Axel tidak punya tujuan jelas, ia hanya ingin menghabiskan waktu dan tenaga sehingga ia bisa kelelahan, akhirnya mengantuk dan langsung tidur begitu membaringkan tubuh. Ia tak ingin berlama-lama menatap langit-langit kamar, membiarkan pikirannya melayang ke mana-mana.

Axel bisa saja pergi ke klub malam seperti biasanya. Sewa table, membiarkan dirinya larut dalam minuman memabukkan, lalu berakhir di kamar hotel bersama wanita asing di pagi harinya. Namun, rasanya membosankan. Hidupnya yang membosankan.
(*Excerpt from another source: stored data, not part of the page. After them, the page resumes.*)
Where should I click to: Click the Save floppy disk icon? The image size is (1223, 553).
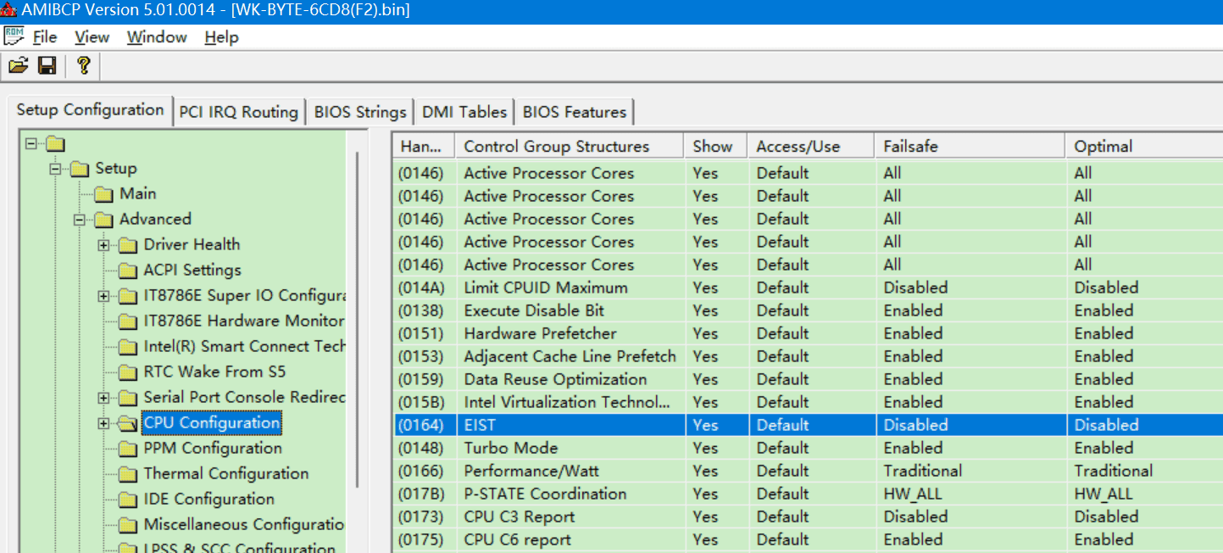(47, 65)
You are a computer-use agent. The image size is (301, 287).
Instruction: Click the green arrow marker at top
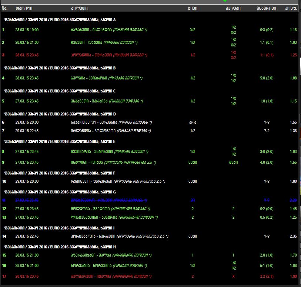coord(225,1)
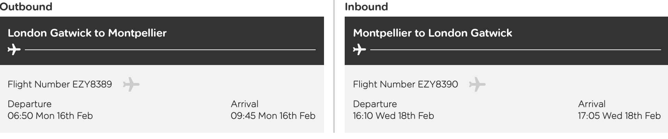Click outbound Departure label
The height and width of the screenshot is (139, 668).
pyautogui.click(x=29, y=104)
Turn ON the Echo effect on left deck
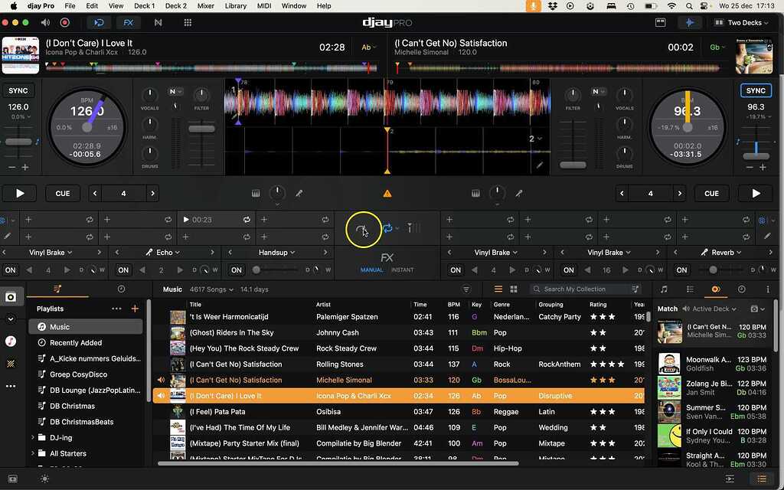784x490 pixels. point(123,270)
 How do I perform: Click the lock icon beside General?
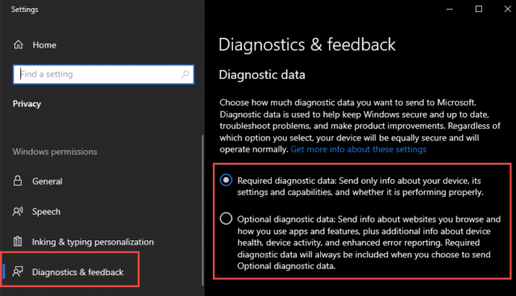pos(18,181)
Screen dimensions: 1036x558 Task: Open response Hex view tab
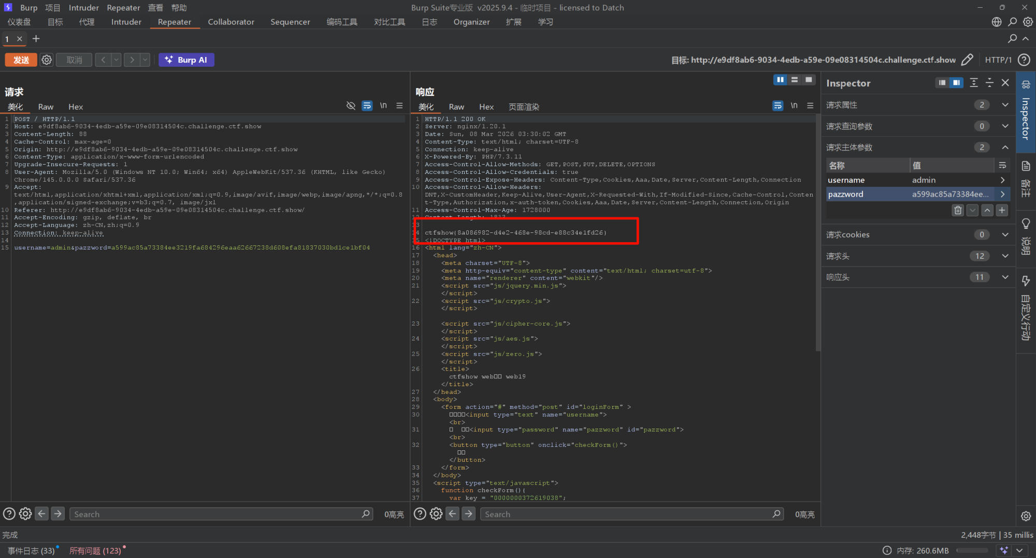coord(486,107)
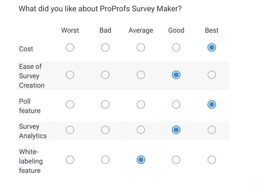Mark Ease of Survey Creation as Average
The image size is (257, 185).
141,75
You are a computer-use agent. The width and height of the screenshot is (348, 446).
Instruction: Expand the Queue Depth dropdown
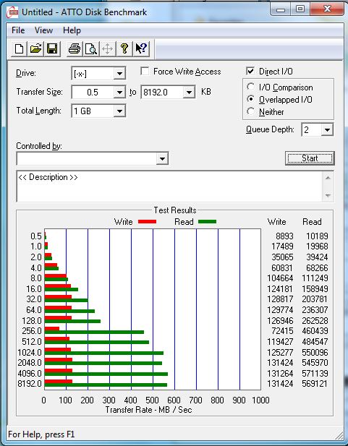(x=327, y=129)
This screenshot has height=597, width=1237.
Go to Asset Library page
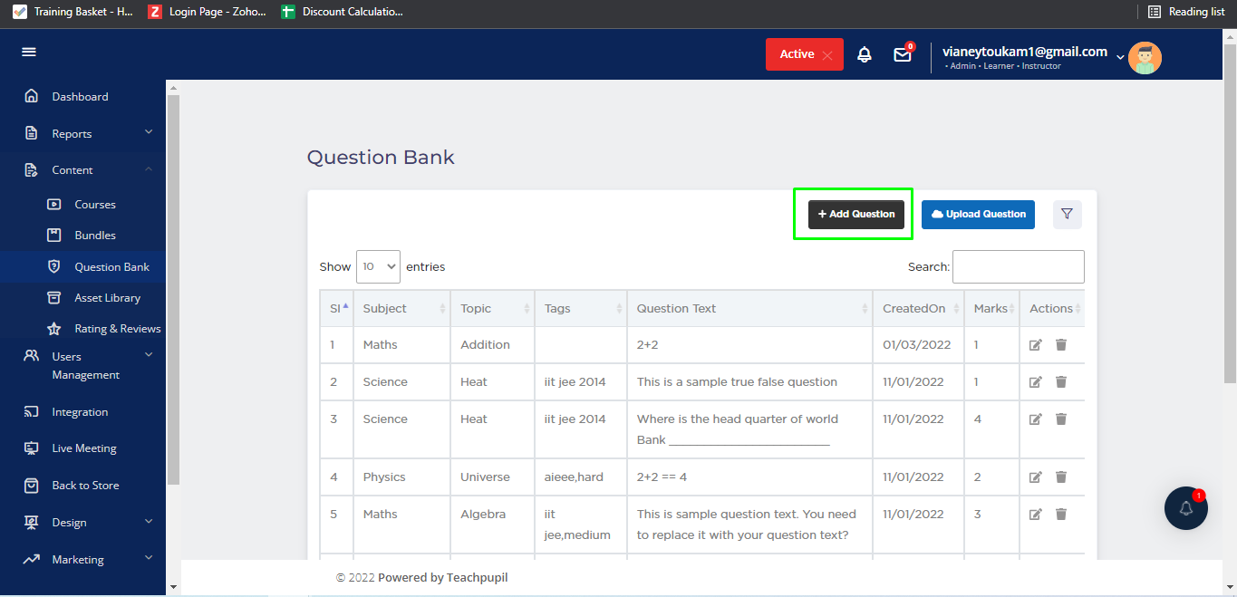(x=107, y=298)

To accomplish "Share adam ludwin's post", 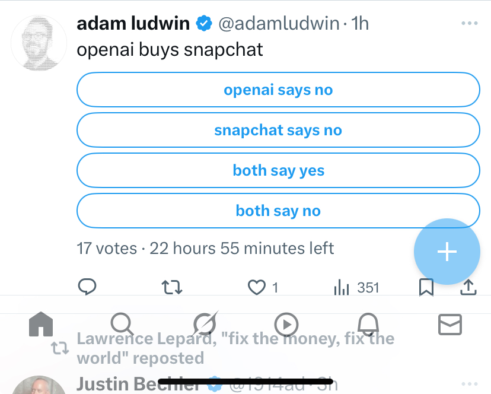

Area pertama yang ia datangi adalah area clothing premium yang harganya bisa bikin gigit jari untuk sebagian besar orang. Namun, Axel melenggang tanpa ragu. Deretan kemeja dan jas rapi didominasi warna monokrom dipajang di satu sisi. Tidak menarik perhatiannya, sebenarnya. Namun, Axel mengambil salah satunya juga–kemeja lengan pendek warna peach. Segar dan cocok sekali bila dipakai ke pantai.

Axel tidak punya rencana pergi ke pantai dalam waktu dekat.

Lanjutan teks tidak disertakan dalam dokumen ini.